Interface element entries
-- START --

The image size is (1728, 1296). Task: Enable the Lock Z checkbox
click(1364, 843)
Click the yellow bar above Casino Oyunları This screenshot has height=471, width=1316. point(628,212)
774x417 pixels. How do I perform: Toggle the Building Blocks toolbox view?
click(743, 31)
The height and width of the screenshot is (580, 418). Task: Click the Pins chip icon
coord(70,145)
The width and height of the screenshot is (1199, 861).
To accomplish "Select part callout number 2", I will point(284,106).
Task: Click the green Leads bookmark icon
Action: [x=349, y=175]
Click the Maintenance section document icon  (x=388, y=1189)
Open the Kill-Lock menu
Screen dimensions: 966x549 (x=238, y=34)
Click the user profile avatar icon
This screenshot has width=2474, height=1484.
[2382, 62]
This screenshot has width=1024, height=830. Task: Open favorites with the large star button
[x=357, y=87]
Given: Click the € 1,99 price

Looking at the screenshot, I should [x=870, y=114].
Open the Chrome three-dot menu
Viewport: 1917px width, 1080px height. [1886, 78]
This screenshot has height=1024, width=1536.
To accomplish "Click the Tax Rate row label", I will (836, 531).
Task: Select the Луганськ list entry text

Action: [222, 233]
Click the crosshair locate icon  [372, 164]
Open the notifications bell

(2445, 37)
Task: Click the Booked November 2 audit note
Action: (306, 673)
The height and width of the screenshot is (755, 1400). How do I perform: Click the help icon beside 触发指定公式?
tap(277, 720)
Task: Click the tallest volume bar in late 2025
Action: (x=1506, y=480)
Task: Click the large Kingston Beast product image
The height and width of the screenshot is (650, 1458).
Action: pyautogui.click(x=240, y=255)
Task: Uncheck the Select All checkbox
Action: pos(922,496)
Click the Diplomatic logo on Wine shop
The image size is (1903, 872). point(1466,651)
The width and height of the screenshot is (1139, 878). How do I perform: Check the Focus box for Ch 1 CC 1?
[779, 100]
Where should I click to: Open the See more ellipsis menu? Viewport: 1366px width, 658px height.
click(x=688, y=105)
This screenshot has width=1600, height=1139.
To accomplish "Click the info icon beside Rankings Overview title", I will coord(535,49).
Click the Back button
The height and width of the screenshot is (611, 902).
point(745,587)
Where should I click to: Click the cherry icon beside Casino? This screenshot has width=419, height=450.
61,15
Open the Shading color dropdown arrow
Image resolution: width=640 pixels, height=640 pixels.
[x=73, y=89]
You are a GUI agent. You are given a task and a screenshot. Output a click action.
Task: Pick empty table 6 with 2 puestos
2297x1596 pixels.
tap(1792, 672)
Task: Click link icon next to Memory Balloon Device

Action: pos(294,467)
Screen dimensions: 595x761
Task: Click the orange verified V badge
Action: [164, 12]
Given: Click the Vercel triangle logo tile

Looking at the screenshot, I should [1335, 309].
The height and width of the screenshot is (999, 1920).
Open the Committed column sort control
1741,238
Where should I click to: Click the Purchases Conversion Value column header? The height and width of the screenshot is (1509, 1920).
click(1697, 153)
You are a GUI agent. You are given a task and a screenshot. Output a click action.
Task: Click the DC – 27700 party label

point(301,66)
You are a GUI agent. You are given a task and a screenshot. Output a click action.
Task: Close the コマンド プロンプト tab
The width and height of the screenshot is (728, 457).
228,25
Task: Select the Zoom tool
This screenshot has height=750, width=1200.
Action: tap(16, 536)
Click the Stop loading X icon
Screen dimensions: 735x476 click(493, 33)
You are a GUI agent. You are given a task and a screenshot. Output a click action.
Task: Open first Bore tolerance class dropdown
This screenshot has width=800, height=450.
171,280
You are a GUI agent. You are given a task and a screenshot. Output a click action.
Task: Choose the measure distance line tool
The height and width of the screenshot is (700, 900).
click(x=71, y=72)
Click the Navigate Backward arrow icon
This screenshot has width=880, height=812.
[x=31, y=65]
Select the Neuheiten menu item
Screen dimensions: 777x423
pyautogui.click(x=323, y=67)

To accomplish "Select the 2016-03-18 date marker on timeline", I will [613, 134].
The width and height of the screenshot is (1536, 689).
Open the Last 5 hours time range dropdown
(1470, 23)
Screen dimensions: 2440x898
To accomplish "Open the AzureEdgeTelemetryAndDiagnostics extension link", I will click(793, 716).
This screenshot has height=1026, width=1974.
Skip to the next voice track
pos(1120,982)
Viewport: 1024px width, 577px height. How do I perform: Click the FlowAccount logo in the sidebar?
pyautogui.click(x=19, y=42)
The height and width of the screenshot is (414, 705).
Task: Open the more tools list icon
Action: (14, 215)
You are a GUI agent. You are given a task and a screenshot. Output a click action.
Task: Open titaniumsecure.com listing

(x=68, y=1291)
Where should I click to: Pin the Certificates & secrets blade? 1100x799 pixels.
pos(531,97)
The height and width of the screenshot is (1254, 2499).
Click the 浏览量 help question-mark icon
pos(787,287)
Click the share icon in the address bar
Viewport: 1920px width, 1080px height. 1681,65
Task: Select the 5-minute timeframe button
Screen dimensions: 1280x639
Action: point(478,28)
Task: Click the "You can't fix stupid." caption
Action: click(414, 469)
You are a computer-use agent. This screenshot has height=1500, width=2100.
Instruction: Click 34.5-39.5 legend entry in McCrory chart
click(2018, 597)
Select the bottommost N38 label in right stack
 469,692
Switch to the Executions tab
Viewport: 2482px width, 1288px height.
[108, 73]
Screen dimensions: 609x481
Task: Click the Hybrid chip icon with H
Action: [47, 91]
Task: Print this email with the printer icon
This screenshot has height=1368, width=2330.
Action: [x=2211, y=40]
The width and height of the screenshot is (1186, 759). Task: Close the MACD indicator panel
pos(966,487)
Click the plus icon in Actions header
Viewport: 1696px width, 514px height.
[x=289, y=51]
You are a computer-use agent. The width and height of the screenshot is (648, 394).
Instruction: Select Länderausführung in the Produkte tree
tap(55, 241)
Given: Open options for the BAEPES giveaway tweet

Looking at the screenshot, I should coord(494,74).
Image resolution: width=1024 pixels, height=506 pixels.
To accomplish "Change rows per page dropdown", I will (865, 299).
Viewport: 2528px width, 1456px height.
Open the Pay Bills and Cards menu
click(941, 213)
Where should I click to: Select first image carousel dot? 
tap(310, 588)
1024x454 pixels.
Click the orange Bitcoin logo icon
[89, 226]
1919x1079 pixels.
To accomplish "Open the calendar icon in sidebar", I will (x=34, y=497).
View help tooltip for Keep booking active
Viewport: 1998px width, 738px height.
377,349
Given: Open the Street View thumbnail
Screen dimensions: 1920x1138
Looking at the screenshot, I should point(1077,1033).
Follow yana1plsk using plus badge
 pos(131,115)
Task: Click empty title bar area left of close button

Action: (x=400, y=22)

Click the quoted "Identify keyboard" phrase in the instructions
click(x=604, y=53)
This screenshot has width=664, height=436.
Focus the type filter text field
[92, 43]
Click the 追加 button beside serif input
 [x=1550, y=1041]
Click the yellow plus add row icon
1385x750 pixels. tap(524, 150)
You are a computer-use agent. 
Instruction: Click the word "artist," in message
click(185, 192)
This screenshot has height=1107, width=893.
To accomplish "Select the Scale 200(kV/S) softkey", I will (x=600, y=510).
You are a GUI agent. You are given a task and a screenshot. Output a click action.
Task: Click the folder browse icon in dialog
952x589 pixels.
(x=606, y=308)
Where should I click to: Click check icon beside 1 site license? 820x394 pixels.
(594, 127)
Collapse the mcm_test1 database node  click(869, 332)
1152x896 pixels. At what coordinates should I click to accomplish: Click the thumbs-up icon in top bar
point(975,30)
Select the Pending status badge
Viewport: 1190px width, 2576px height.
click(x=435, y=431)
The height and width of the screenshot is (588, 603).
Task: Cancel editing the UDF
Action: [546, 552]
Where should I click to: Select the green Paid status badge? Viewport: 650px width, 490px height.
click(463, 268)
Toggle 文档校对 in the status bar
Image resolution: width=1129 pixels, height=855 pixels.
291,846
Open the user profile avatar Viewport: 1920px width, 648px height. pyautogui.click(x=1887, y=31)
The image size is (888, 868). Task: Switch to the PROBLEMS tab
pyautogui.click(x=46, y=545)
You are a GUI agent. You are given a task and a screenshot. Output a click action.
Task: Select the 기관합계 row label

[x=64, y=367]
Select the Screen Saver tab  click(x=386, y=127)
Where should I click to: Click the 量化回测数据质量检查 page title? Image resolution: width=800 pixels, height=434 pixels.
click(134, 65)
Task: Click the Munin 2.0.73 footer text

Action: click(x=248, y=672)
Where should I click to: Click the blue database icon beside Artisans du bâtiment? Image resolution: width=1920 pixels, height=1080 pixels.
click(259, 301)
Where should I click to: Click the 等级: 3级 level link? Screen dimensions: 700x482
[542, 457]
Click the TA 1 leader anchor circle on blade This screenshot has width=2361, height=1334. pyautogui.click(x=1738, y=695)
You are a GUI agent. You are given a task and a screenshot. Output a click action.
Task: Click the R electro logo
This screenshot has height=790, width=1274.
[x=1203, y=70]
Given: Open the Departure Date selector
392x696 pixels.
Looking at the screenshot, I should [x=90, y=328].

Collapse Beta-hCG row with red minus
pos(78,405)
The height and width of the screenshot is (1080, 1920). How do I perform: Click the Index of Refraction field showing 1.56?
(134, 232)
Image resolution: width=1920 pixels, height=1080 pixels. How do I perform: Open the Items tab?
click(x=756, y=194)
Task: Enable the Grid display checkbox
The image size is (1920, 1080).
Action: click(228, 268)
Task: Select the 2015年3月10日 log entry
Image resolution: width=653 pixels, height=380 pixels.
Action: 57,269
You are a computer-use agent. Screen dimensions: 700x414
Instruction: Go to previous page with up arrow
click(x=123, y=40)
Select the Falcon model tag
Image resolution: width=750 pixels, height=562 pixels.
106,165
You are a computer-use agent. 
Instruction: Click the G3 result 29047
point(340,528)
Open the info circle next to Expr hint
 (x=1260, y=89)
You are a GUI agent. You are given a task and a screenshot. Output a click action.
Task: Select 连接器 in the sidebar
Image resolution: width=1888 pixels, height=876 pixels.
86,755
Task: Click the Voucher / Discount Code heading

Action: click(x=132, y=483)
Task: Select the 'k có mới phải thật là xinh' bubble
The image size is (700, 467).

-- END --

*Your objective*
Retype the entries word for word, starting with the line that contains "Click the Navigate Backward arrow icon" and ending with the line that contains "will [613, 134].", including both of those lines.

*Answer in full*
Click the Navigate Backward arrow icon
This screenshot has width=880, height=812.
[x=31, y=65]
Select the Neuheiten menu item
Screen dimensions: 777x423
pyautogui.click(x=323, y=67)

To accomplish "Select the 2016-03-18 date marker on timeline", I will [613, 134].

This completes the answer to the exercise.